A tratti risoluto, a tratti visibilmente commosso: è stata potente, la presentazione del libro “La notte di Riofreddo” (Archivio Storia) scritto dal dottor Claudio Clemente ex comandante del Nocs, la forza speciale – le cosiddette “teste di cuoio” – della Polizia di Stato. L’appuntamento nei giorni scorsi al Casinò di Sanremo, nel Teatro dell’Opera, a margine della rassegna Martedì Letterari.
L’ex comandante dei Nocs: «Ecco la verità su quella notte a Riofreddo»
Il volume ripercorre, dal punto di vista del già ufficiale di Polizia, ora in pensione, la tragica notte a Riofreddo, nel 1997 (al confine tra Lazio e Abruzzo), quando l’operazione per liberare l’imprenditore bresciano Giuseppe Soffiantini, sequestrato a scopo di estorsione, culminò con un conflitto a fuoco contro i rapitori e la morte dell’Ispettore Samuele Donatoni. Il tutto, nel pieno della stagione dei sequestri che ha terrorizzato l’Italia di quarant’anni fa, con l’Anonima Sarda. Nell’inchiesta per omicidio, la stessa squadra di operatori venne posta al centro delle indagni. «Il magistrato – ha raccontato Clemente – ha commesso numerosi errori. Si era convinto che fossimo stati noi a uccidere Samuele, non ha mai indicato il perché. Nonostante ci fossero numerose prove che indicassero che il proiettile che ha colpito “Samu” provenisse dal Kalashikov di uno dei rapitori, era convinto che a sparare fosse stata una calibro 9 della polizia. E c’erano delle macchie di sangue a terra, che contraddicevano la nostra testimonianza riguardo a dove fosse stato colpito. Una perizia ha stabilito che fosse sangue animale. La nostra posizione è stata archiviata, ora Samu può riposare tranquillo e io ho scritto questo libro per riabilitare il mio, il suo e il nome di tutto il reparto».

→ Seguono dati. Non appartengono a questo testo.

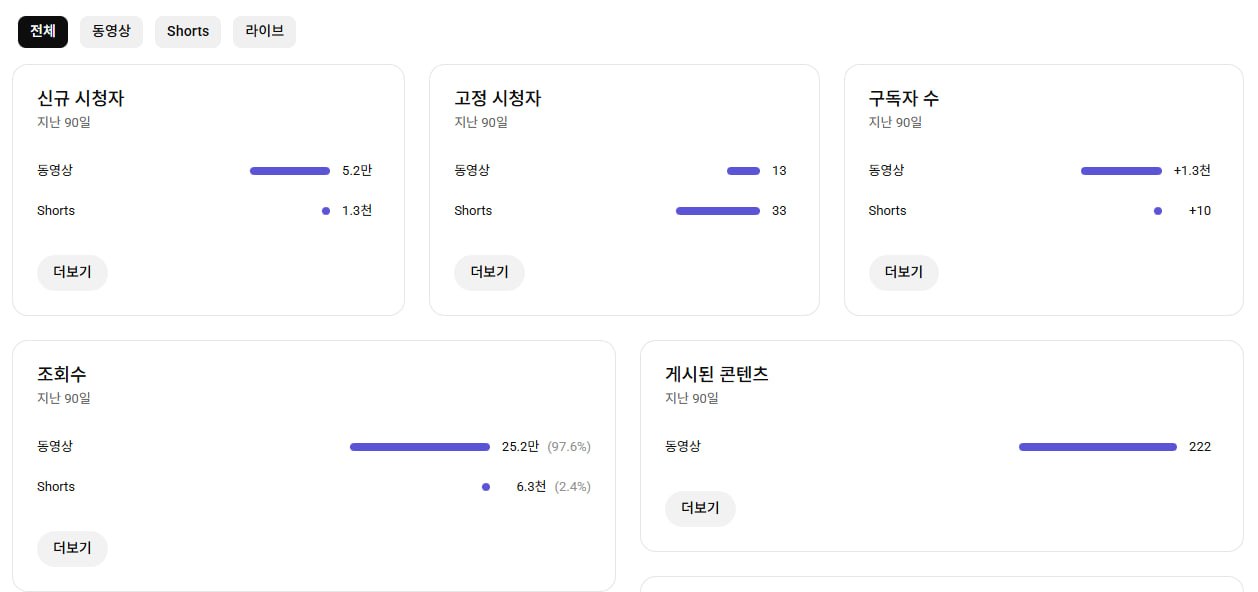This screenshot has width=1258, height=592.
Task: Click 더보기 in the 고정 시청자 card
Action: 489,272
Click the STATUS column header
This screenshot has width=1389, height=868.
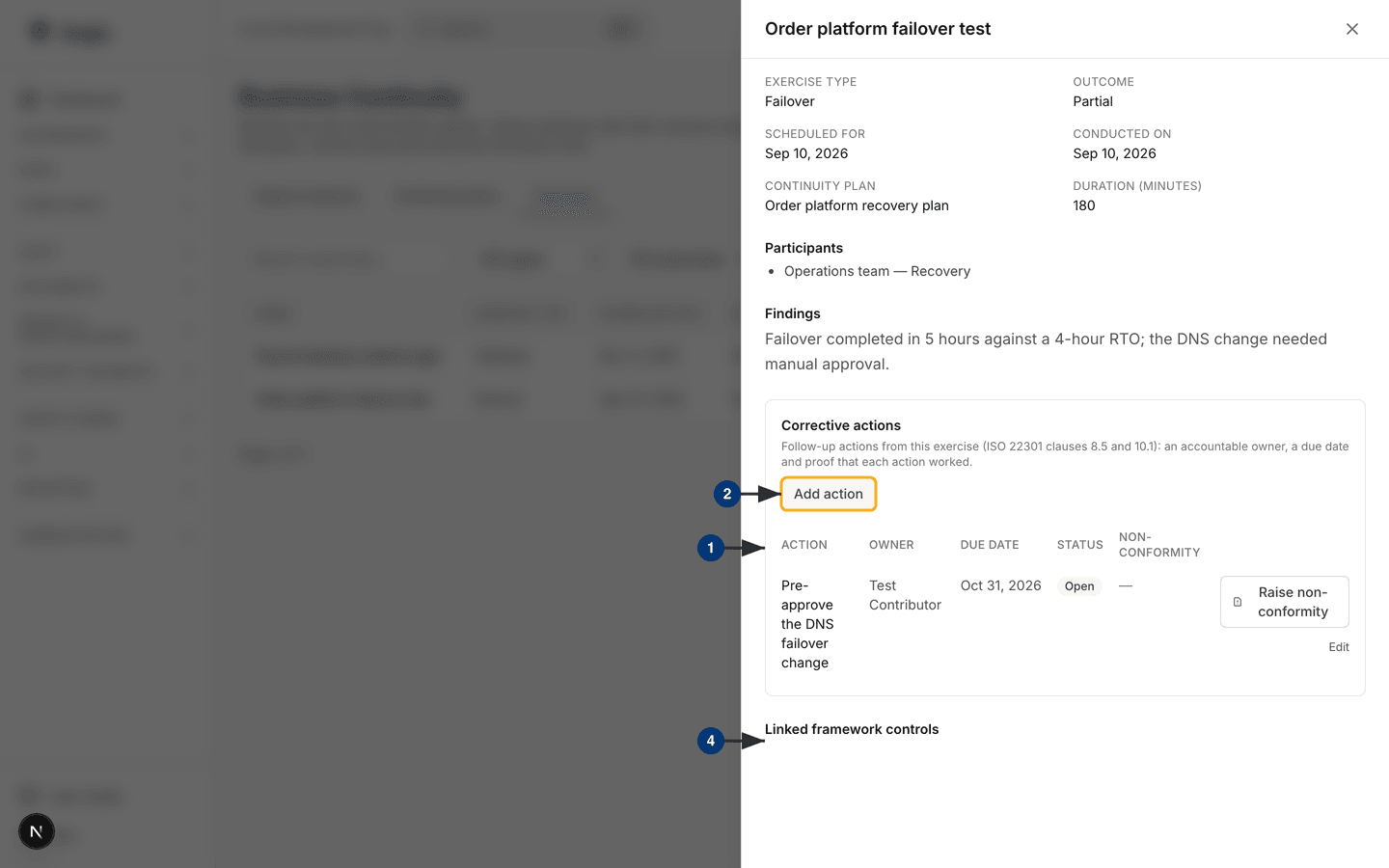[x=1079, y=545]
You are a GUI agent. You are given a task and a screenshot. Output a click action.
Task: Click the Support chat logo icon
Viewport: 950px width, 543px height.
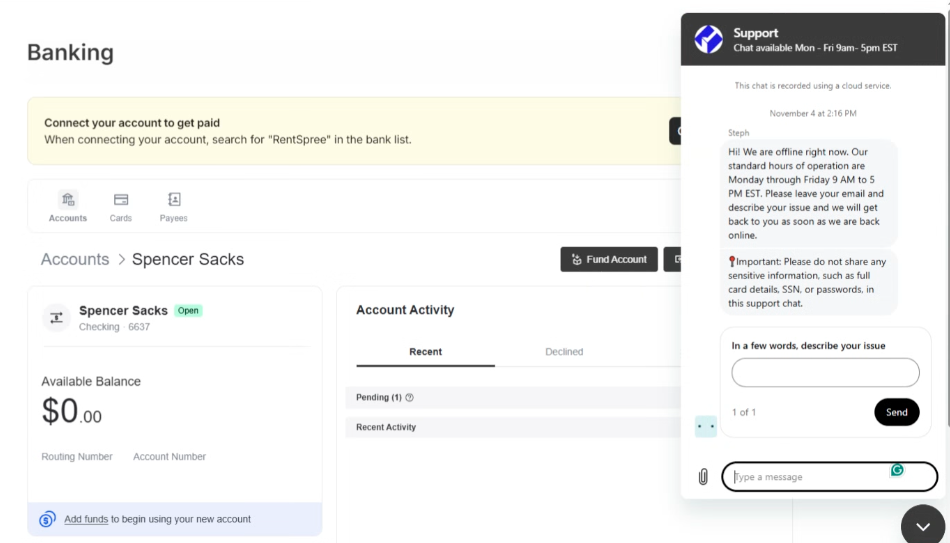[x=709, y=39]
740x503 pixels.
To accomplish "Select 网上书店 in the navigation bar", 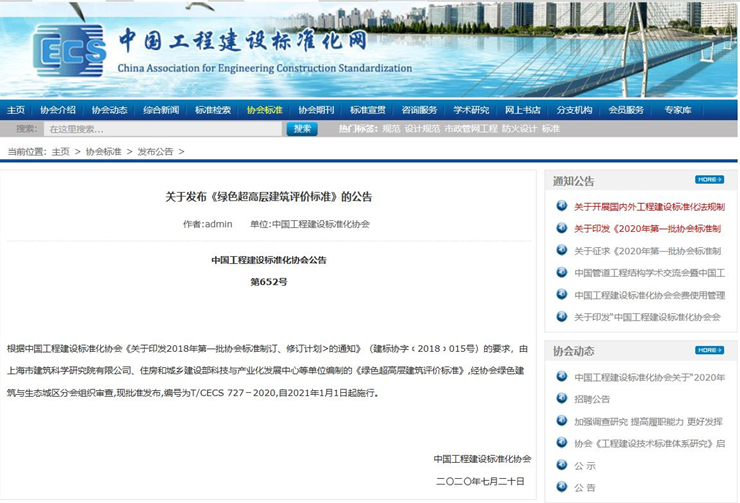I will pos(522,110).
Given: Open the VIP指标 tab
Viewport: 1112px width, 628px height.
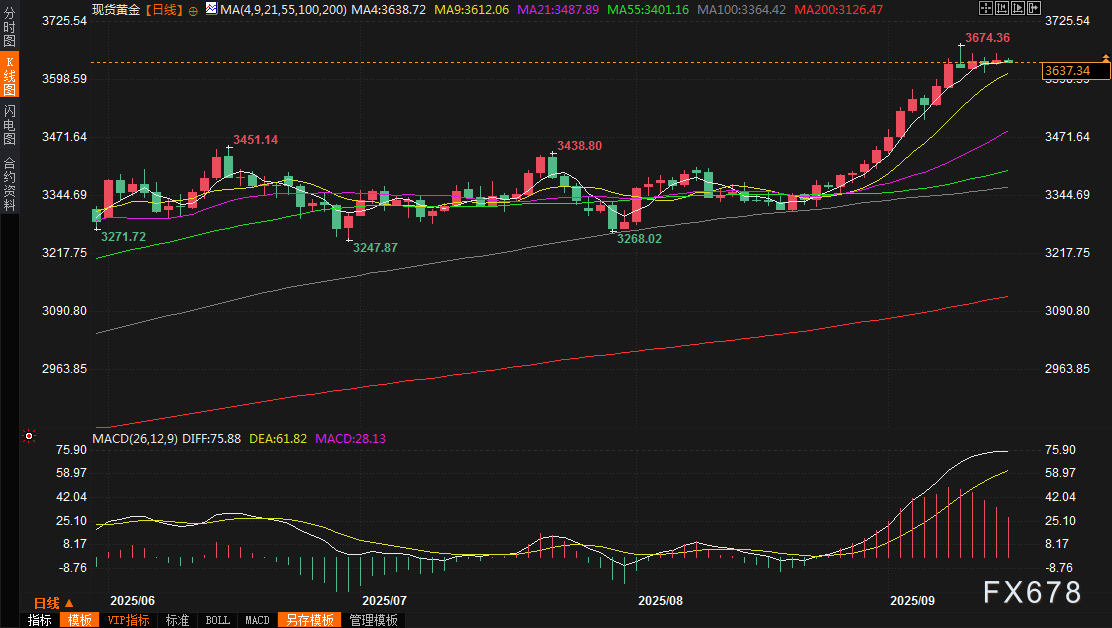Looking at the screenshot, I should click(x=128, y=620).
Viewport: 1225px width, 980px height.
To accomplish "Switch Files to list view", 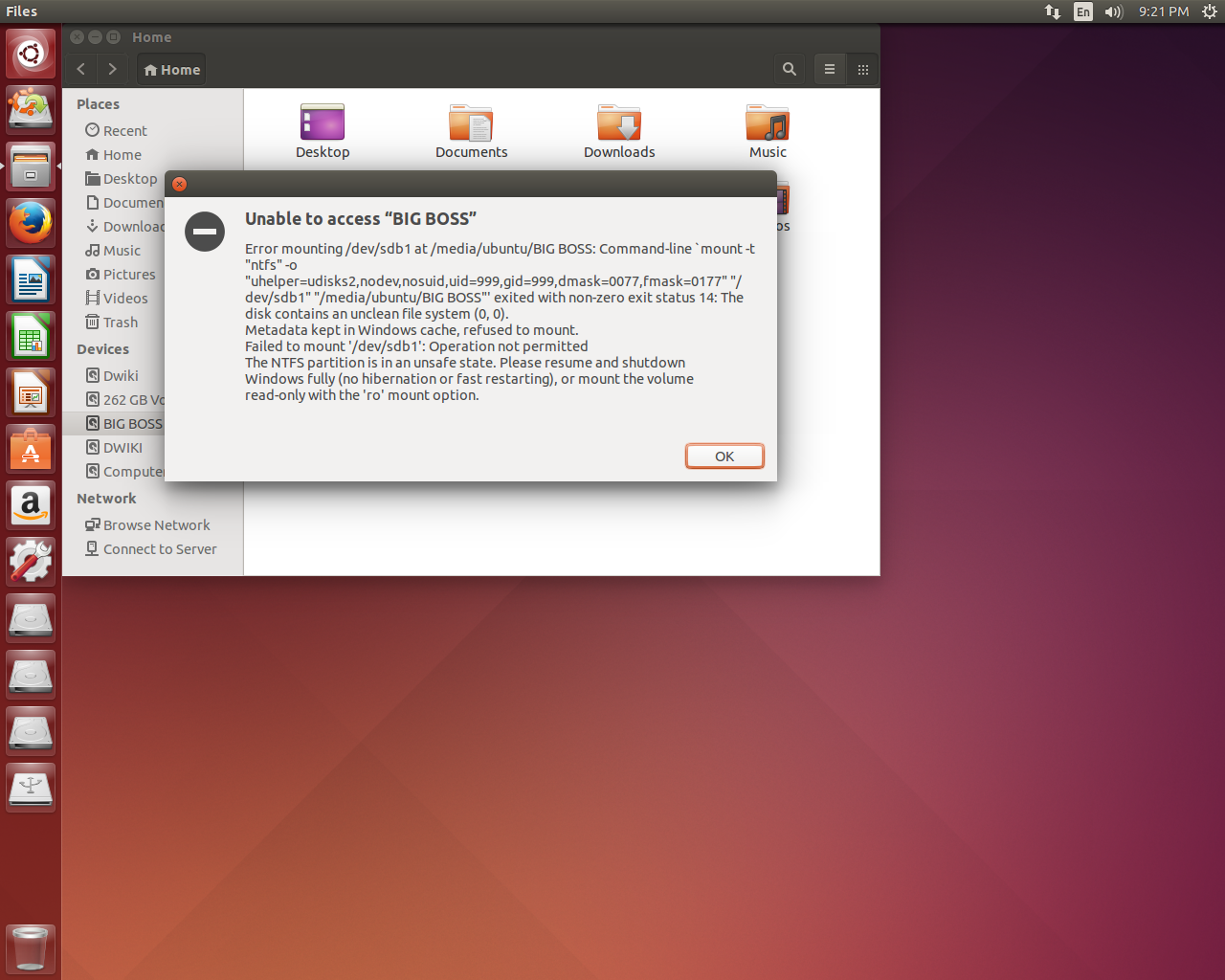I will point(829,69).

E si è abbandonato sul filo dei ricordi: «Samuele non lavorava più in squadra con noi. Il giorno prima dell’operazione mi telefonò da Palermo e mi disse “so che lavorate. Posso tornare?” Gli dissi di sì, di prendere un aereo e raggiungerci a Roma. Me lo ricordo affacciato dal mio ufficio, con il suo sorriso buono. Nonostante fosse probabilmente il tiratore migliore al mondo al momento, era un uomo tenero. A lungo ho prensato che se gli avessi detto di no, quel giorno, sarebbe ancora vivo».
«Hanno rintracciato gli assassini il giorno in cui si è aperta la camera ardente di Samuele – ancora Clemente –. Ci hanno chiamati dicendo che la notte avremmo avuto un impegno e che avremmo perso il funerale dell’ispettore. Li abbiamo bloccati in una galleria sulla Roma-L’Aquila. Ne abbiamo ferito solo uno, quello che ha sparato al nostro collega, perché aveva fatto in tempo ad estrarre l’arma e a puntarla contro gli operatori».
E poi ha espresso un tenero aneddoto sulla location: «Sono emozionato a trovarmi in questo Teatro. Quando ero bambino e guardavo il Festival con la mia mamma, si svolgeva ancora qui. Praticamente – ha detto – io sono nato in una caserma di Polizia, perché mio padre era ufficiale. E ci sono anche cresciuto, sempre seguendo le assegnazioni di mio papà. A 19 anni, come percorso naturale, sono entrato nell’Accademia. E poi ho vissuto, quindi, in una caserma per gran parte della mia vita. Quando ho lasciato il servizio attivo e ho lavorato anche per il SISMI (il Servizio Segreto Militare iltaliano, ora dismesso), mi sembrava di non esistere, in un ufficio. Sono nato Nocs e lo sarò per tutta la vita. Devo dire che gli ideali erano già ben radicati in me, ma la passione vera e propria per questo lavoro mi è arrivata con il tempo».
«Ho accettato da tempo l’idea del sacrificio»
«Quando si salva una vita – ha ammesso -, soprattutto quella di un bambino (è accaduto con Augusto De Megni, nel 1991 di appena 10 anni, ndr) è sempre una grande soddisfazione». L’ultima confessione: «Ho sempre avuto paura. Perché è quella sensazione che ti aiuta a valutare i pericoli e a prendere decisioni istantanee. Quando diventa panico è pericoloso, altrimenti è un’alleata preziosa. Paura di morire? Non è retorica, ma se si tratta di sacrificare la mia vita per salvarne un’altra, sono sempre stato pronto a farlo. E’ il mio lavoro e l’ho accettato da tempo».